Collected data:
__________

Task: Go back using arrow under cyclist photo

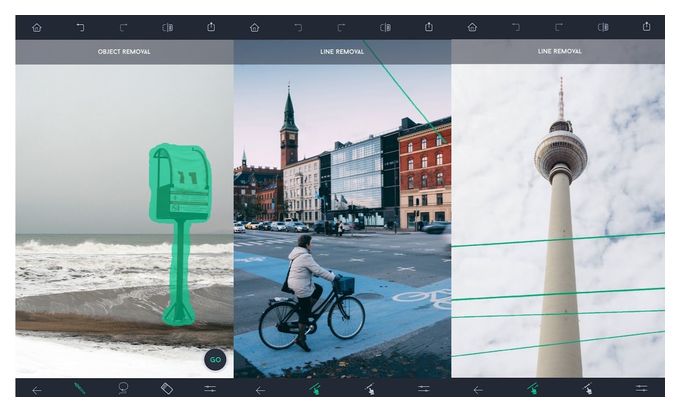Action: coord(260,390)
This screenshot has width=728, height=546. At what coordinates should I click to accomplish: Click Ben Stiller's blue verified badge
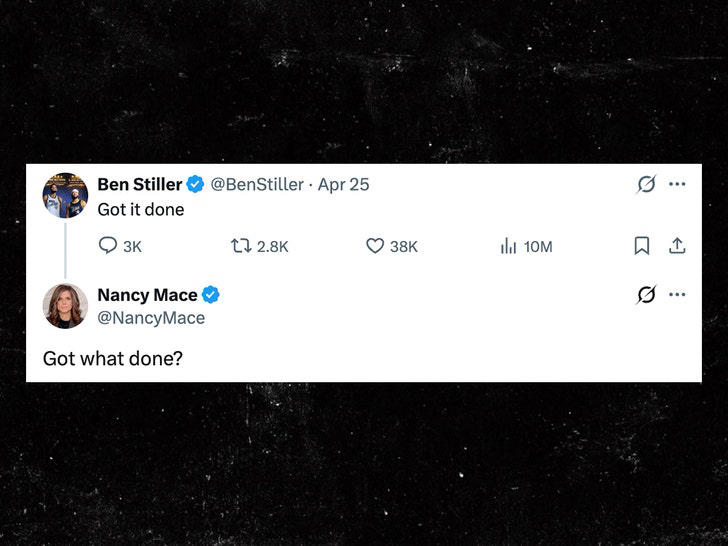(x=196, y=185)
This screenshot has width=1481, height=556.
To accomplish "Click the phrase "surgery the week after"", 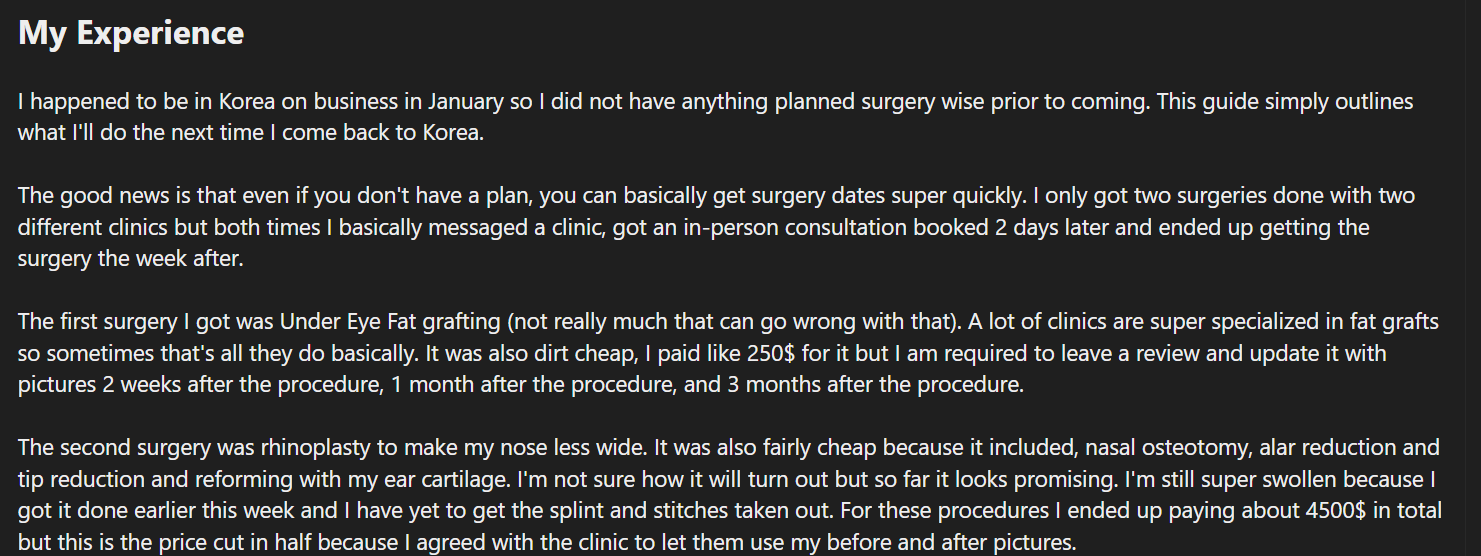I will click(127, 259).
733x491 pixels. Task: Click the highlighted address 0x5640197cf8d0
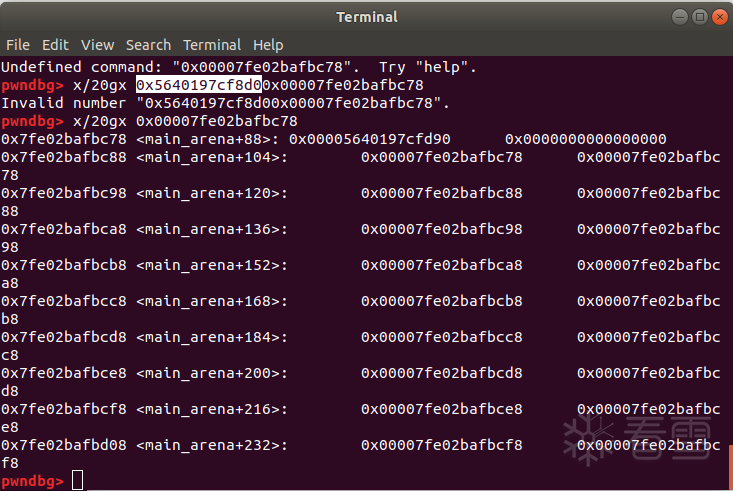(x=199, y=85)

__________

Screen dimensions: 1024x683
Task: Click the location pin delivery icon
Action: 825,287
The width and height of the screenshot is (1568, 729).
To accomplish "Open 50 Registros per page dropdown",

__________

▶ DIRECTIONS FOR THIS TASK:
From the records above, print exactly the lines that run from the line with "The width and" to the line with "50 Registros per", inclusive.

▶ SOLUTION TO THIS PROBLEM:
The width and height of the screenshot is (1568, 729).
To accomplish "Open 50 Registros per page dropdown",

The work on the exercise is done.